▸ **GIVEN INFORMATION**:
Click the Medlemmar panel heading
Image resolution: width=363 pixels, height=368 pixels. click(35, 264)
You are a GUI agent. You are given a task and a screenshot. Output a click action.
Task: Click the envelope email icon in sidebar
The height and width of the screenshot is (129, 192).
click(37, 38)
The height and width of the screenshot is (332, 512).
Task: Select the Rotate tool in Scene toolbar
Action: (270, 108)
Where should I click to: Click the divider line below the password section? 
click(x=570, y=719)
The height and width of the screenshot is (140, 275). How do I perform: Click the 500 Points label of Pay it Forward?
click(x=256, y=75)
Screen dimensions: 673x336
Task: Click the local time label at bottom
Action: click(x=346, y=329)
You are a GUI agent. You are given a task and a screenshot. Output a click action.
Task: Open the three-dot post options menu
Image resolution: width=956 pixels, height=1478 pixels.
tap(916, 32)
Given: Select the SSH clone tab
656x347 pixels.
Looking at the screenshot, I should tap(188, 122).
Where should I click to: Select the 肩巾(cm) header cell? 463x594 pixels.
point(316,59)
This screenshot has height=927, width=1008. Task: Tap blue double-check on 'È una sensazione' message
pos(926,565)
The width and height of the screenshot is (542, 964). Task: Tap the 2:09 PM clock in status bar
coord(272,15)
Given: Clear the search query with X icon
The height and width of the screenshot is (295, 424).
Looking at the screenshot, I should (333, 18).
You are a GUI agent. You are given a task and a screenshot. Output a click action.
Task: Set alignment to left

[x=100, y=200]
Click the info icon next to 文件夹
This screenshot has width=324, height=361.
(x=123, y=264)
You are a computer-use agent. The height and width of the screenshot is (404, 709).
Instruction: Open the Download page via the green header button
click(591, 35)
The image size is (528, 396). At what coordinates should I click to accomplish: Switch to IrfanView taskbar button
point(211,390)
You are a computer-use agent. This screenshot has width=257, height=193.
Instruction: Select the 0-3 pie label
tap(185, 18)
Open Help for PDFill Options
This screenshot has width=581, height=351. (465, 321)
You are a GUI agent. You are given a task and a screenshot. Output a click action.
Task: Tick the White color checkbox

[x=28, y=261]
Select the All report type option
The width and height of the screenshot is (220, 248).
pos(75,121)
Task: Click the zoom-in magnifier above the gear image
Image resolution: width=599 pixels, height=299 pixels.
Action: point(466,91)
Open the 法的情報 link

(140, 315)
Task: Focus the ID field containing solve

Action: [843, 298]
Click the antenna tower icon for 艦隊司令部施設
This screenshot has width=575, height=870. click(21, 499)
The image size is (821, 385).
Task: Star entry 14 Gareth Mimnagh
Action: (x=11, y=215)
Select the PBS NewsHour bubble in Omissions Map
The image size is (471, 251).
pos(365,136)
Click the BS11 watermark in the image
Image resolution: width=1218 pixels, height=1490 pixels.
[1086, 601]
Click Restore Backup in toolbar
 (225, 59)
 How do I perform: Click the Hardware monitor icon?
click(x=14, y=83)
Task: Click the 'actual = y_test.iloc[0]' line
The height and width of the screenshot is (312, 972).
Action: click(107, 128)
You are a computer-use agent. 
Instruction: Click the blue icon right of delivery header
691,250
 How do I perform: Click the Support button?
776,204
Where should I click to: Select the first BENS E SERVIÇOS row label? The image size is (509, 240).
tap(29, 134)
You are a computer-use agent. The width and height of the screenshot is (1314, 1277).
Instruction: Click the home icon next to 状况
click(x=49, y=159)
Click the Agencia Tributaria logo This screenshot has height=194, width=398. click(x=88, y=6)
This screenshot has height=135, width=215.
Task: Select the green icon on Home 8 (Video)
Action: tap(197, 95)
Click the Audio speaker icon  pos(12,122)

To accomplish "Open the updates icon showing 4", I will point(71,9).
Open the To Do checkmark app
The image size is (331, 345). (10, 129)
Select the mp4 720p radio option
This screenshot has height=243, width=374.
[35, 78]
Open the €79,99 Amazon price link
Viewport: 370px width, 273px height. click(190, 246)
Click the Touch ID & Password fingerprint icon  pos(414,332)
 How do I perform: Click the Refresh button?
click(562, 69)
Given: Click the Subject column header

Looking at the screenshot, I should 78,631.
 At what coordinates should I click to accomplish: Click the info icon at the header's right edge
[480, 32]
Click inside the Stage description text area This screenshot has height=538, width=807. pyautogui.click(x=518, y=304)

▸ **YOUR INSTRUCTIONS**:
The lines above that hold the word "computer" should be found and copied out.

▸ **RESPONSE AREA**:
You are a computer-use agent. The height and width of the screenshot is (404, 709).
You are a computer-use agent. This screenshot has width=257, height=193.
You are a computer-use agent. 
You are a computer-use agent. The width and height of the screenshot is (1314, 1277).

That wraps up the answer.